F1 row nears endgame
The paddock at the Nurburgring is a low-key place this weekend, but behind the scenes there have been ground-shaking developments that could change the face of Formula 1.
It appears that Max Mosley's latest manoeuvrings in the political battle in the sport have backfired.
The motives behind the FIA president's actions in the last fortnight are not entirely clear but their consequences are coming into focus.
To recap briefly, on 24 June it appeared that Mosley, F1 commercial boss Bernie Ecclestone and Ferrari president Luca di Montezemolo had come to a deal that ended the threat of Ferrari and seven other leading teams setting up a rival championship.
Their agreement was widely - and accurately - reported as a victory for the eight 'rebel' teams, who are represented by the umbrella group Fota.
But two days later, Mosley - apparently upset by what he interpreted as the teams' ill-advised triumphalism, and by the widespread perception that he had been defeated - hinted that he could go back on his guarantee that he would not stand in October's FIA presidential elections, which had been part of the peace deal.
And this week, through the proxy of FIA technical delegate Charlie Whiting, he told the eight Fota teams that they did not have entries for 2010 - despite the fact that the FIA had published an entry list with them on it. That led to renewed talk of a Fota breakaway, as a last-resort option.
Mosley and Fota are actually very close to an agreement on all matters of issue, but the teams are not prepared to sign any legally binding documents until they are absolutely sure that the FIA president will not renege on his part of the bargain.
The shenanigans have deeply concerned CVC, the venture capital group that owns F1's commercial rights. Sources tell me that CVC is very nervous about what it perceives as the risk Mosley is putting on its business, and it is exerting pressure to ensure it is removed.
Behind the scenes, I'm told, CVC and Fota are finalising a new commercial agreement with Ecclestone's F1 Management company (FOM). The plan is apparently to tie the three entities together and then present Mosley with a fait accompli.

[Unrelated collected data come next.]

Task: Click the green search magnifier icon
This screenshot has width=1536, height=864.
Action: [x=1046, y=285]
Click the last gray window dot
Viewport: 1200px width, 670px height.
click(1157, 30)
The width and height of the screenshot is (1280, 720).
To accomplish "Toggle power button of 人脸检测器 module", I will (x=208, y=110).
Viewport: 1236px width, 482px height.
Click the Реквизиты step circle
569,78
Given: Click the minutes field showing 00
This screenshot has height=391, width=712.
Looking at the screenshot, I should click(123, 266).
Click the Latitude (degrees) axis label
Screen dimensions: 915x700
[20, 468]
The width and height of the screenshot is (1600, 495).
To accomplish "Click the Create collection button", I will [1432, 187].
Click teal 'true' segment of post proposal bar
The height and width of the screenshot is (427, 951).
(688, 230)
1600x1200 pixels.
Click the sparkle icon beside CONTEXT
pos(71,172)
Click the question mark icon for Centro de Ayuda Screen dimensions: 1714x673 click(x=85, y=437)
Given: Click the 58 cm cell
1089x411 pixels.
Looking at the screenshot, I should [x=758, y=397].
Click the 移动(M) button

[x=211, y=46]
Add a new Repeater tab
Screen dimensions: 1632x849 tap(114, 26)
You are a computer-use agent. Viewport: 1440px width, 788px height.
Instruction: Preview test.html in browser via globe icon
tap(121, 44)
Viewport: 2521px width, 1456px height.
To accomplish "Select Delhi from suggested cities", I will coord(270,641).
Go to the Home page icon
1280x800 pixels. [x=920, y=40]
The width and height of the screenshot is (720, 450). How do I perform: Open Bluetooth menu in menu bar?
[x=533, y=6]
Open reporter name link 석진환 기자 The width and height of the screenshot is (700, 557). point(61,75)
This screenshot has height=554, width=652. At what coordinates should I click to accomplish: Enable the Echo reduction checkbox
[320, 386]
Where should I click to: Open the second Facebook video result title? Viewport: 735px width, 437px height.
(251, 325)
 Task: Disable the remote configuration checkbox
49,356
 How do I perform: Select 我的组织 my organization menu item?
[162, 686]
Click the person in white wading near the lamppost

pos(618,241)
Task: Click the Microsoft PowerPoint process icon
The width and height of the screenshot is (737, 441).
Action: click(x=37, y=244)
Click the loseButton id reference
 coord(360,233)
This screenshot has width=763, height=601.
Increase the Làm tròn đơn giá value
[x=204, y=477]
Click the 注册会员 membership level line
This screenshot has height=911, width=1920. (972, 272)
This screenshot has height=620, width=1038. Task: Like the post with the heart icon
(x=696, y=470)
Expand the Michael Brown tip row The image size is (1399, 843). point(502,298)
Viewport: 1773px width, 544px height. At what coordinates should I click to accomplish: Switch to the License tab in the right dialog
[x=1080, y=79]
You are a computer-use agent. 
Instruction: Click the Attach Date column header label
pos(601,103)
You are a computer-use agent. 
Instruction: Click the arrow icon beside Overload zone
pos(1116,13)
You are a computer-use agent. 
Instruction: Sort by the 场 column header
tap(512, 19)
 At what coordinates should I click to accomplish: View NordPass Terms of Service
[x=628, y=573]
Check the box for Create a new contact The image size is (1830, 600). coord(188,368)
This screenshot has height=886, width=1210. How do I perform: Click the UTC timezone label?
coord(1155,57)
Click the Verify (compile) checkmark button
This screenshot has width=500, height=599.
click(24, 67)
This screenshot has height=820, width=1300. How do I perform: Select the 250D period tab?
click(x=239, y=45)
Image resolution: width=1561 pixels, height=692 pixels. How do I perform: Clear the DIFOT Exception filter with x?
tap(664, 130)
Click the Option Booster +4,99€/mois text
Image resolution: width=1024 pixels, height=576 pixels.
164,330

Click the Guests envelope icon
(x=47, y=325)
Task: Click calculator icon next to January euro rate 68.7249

Effectively they will say: "This is what we have agreed. These are the new arrangements for the world's premier single-seater championship. We would like to run this with the FIA as its F1 world championship, so we would like you to sign these contracts, on our terms. But if you don't, fine. We will go and do it ourselves."
There is no obvious reason for Mosley not to sign, but it will be made clear to him that, if he doesn't, CVC will launch legal action against him for breach of contract.
At the same time, it appears that a new Concorde Agreement - the legal agreement between the teams, the FIA and FOM that enshrines the relationship between them, the teams' rights and the distribution of funds - is ready for signing. And, as of Saturday, that is scheduled to happen on Wednesday.
In theory, this should be a way out of the impasse in which F1's senior figures currently find themselves. Certainly, that is what many insiders hope.
But when I asked a senior figure whether this was now the endgame, he gave me a withering look and said: "No, because as soon as this is sorted out we have to work out what happens with everything after 2012."
For Mosley, though, it does appear that his four decades in a central position in F1's power games may be coming to an end - even if it should be remembered that, as an ex-president, he would have a place on the FIA Senate and might well be able to wield influence from there, and he might also succeed in having an ally such as ex-Ferrari boss Jean Todt elected as president.
Intriguingly, people are also beginning to look at what all this means for Ecclestone.
As this row has dragged on, it has become clear that he does not have the near-miraculous fixing powers of old. The fact that the teams have had direct negotiations with CVC is another new development. So Ecclestone's remarks last weekend about Adolf Hitler - which have caused deep disquiet among the major multi-national companies that back F1, and are said to have infuriated CVC - were badly timed as well as ill-advised.
All of which has led to speculation that his position may not be secure in the medium to long term.
F1 without Bernie Ecclestone as its powerbroker and money-maker? Now that really would be the start of a new era.